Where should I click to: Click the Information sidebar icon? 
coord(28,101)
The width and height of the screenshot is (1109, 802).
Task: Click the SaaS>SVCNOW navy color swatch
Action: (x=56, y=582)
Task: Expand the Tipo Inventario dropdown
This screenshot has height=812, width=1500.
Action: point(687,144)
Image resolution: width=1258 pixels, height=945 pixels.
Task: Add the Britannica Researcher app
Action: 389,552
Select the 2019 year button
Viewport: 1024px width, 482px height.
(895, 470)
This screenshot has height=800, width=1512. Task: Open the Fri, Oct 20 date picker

+++++

== Aufgabenstellung ==
Stelle sämtliche Zeilen der Datensätze als Markdown-Tabelle mit den Spalten „Nr.“ und „Zeile“ dar. Leerzeilen werden dabei ausgelassen.

== Antwort ==
| Nr. | Zeile |
|---|---|
| 1 | Where should I click to: Click the Information sidebar icon?  |
| 2 | coord(28,101) |
| 3 | The width and height of the screenshot is (1109, 802). |
| 4 | Task: Click the SaaS>SVCNOW navy color swatch |
| 5 | Action: (x=56, y=582) |
| 6 | Task: Expand the Tipo Inventario dropdown |
| 7 | This screenshot has height=812, width=1500. |
| 8 | Action: point(687,144) |
| 9 | Image resolution: width=1258 pixels, height=945 pixels. |
| 10 | Task: Add the Britannica Researcher app |
| 11 | Action: 389,552 |
| 12 | Select the 2019 year button |
| 13 | Viewport: 1024px width, 482px height. |
| 14 | (895, 470) |
| 15 | This screenshot has height=800, width=1512. Task: Open the Fri, Oct 20 date picker |